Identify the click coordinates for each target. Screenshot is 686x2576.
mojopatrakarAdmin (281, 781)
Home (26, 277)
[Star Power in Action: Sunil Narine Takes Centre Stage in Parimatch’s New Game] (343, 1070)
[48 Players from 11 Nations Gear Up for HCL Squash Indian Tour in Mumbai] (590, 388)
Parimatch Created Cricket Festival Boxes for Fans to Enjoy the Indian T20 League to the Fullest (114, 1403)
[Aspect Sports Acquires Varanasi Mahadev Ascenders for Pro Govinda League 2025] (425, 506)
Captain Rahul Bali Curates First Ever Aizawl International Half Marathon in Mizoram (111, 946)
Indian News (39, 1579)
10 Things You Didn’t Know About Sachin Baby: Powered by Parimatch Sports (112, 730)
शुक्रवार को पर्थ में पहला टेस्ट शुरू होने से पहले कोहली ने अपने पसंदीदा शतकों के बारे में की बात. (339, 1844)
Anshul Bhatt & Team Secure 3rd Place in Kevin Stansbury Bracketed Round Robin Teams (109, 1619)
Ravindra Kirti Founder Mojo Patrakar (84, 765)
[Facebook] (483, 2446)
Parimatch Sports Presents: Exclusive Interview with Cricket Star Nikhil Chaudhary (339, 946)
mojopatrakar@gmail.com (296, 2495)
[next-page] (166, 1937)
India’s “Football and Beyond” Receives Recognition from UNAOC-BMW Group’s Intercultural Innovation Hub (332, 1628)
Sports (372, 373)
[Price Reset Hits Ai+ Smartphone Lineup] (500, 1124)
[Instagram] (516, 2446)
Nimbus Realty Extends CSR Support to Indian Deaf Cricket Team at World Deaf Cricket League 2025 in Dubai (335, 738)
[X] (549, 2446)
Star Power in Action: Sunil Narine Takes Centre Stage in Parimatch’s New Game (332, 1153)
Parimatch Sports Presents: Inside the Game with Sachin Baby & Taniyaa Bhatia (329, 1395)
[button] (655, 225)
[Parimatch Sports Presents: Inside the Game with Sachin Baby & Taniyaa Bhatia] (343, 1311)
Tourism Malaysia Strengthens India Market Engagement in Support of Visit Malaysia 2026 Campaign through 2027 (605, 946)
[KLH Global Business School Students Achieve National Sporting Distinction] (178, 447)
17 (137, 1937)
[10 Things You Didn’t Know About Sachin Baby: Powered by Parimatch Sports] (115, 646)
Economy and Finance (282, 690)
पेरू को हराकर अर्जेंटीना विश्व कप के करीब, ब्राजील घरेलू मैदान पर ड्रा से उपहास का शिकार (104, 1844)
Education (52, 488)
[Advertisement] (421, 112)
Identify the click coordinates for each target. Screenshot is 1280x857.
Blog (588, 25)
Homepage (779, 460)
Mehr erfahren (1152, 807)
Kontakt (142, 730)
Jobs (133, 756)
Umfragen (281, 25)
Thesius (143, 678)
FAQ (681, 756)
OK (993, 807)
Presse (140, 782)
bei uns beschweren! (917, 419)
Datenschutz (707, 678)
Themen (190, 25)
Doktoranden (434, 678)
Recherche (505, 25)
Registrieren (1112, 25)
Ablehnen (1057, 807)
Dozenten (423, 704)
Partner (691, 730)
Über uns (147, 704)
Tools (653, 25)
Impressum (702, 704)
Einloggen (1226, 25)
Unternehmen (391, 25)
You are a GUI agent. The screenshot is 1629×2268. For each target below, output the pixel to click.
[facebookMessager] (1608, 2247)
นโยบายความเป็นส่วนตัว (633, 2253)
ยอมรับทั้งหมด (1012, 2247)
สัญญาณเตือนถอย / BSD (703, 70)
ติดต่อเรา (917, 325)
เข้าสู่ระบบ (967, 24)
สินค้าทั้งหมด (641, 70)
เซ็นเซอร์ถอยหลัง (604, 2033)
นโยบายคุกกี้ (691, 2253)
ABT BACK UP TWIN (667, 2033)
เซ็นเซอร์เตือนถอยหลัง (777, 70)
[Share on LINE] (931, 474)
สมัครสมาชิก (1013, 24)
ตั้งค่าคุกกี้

◆ ◆ ◆ ◆

_HOW TO COMPLETE THIS TASK_:
Using the data above, reproduce every line exactly.

_EXERCISE RESPONSE_:
Identify the click coordinates for each target. Screenshot is 686x2576.
mojopatrakarAdmin (281, 781)
Home (26, 277)
[Star Power in Action: Sunil Narine Takes Centre Stage in Parimatch’s New Game] (343, 1070)
[48 Players from 11 Nations Gear Up for HCL Squash Indian Tour in Mumbai] (590, 388)
Parimatch Created Cricket Festival Boxes for Fans to Enjoy the Indian T20 League to the Fullest (114, 1403)
[Aspect Sports Acquires Varanasi Mahadev Ascenders for Pro Govinda League 2025] (425, 506)
Captain Rahul Bali Curates First Ever Aizawl International Half Marathon in Mizoram (111, 946)
Indian News (39, 1579)
10 Things You Didn’t Know About Sachin Baby: Powered by Parimatch Sports (112, 730)
शुक्रवार को पर्थ में पहला टेस्ट शुरू होने से पहले कोहली ने अपने पसंदीदा शतकों के बारे में की बात. (339, 1844)
Anshul Bhatt & Team Secure 3rd Place in Kevin Stansbury Bracketed Round Robin Teams (109, 1619)
Ravindra Kirti Founder Mojo Patrakar (84, 765)
[Facebook] (483, 2446)
Parimatch Sports Presents: Exclusive Interview with Cricket Star Nikhil Chaudhary (339, 946)
mojopatrakar@gmail.com (296, 2495)
[next-page] (166, 1937)
India’s “Football and Beyond” Receives Recognition from UNAOC-BMW Group’s Intercultural Innovation Hub (332, 1628)
Sports (372, 373)
[Price Reset Hits Ai+ Smartphone Lineup] (500, 1124)
[Instagram] (516, 2446)
Nimbus Realty Extends CSR Support to Indian Deaf Cricket Team at World Deaf Cricket League 2025 in Dubai (335, 738)
[X] (549, 2446)
Star Power in Action: Sunil Narine Takes Centre Stage in Parimatch’s New Game (332, 1153)
Parimatch Sports Presents: Inside the Game with Sachin Baby & Taniyaa Bhatia (329, 1395)
[button] (655, 225)
[Parimatch Sports Presents: Inside the Game with Sachin Baby & Taniyaa Bhatia] (343, 1311)
Tourism Malaysia Strengthens India Market Engagement in Support of Visit Malaysia 2026 Campaign through 2027 (605, 946)
[KLH Global Business School Students Achieve National Sporting Distinction] (178, 447)
17 (137, 1937)
[10 Things You Didn’t Know About Sachin Baby: Powered by Parimatch Sports] (115, 646)
Economy and Finance (282, 690)
पेरू को हराकर अर्जेंटीना विश्व कप के करीब, ब्राजील घरेलू मैदान पर ड्रा से उपहास का शिकार (104, 1844)
Education (52, 488)
[Advertisement] (421, 112)
Identify the click coordinates for each target. Screenshot is 1280x857.
Blog (588, 25)
Homepage (779, 460)
Mehr erfahren (1152, 807)
Kontakt (142, 730)
Jobs (133, 756)
Umfragen (281, 25)
Thesius (143, 678)
FAQ (681, 756)
OK (993, 807)
Presse (140, 782)
bei uns beschweren! (917, 419)
Datenschutz (707, 678)
Themen (190, 25)
Doktoranden (434, 678)
Recherche (505, 25)
Registrieren (1112, 25)
Ablehnen (1057, 807)
Dozenten (423, 704)
Partner (691, 730)
Über uns (147, 704)
Tools (653, 25)
Impressum (702, 704)
Einloggen (1226, 25)
Unternehmen (391, 25)
You are a GUI agent. The screenshot is 1629×2268. For each target below, output the pixel to click.
[facebookMessager] (1608, 2247)
นโยบายความเป็นส่วนตัว (633, 2253)
ยอมรับทั้งหมด (1012, 2247)
สัญญาณเตือนถอย / BSD (703, 70)
ติดต่อเรา (917, 325)
เข้าสู่ระบบ (967, 24)
สินค้าทั้งหมด (641, 70)
เซ็นเซอร์ถอยหลัง (604, 2033)
นโยบายคุกกี้ (691, 2253)
ABT BACK UP TWIN (667, 2033)
เซ็นเซอร์เตือนถอยหลัง (777, 70)
[Share on LINE] (931, 474)
สมัครสมาชิก (1013, 24)
ตั้งค่าคุกกี้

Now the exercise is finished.